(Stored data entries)
########################################

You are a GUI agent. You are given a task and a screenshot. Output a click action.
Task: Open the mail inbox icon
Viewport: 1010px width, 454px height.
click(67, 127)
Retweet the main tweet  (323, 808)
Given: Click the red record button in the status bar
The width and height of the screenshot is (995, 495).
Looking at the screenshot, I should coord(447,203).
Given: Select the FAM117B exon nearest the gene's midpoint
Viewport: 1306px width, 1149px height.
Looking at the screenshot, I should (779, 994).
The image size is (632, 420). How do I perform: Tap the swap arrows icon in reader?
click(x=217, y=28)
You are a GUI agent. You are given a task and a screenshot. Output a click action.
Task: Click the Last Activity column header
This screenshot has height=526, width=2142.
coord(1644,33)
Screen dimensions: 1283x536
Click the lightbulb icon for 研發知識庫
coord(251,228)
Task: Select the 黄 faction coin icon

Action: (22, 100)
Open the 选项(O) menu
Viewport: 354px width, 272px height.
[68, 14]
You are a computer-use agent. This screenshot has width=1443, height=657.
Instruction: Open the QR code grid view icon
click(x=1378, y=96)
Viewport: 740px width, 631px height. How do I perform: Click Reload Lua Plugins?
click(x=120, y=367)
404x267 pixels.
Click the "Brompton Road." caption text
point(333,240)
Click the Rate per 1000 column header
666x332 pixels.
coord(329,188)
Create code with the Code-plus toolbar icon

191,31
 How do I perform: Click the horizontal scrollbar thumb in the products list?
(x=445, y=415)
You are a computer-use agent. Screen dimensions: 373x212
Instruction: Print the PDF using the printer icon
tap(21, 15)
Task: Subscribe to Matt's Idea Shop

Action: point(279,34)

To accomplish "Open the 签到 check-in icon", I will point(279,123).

########################################

- [Work item]:
Whenever the word "column" occurs in a line above, copy that line.

- [Response to the exercise]:
Task: Click the Last Activity column header
Click the Rate per 1000 column header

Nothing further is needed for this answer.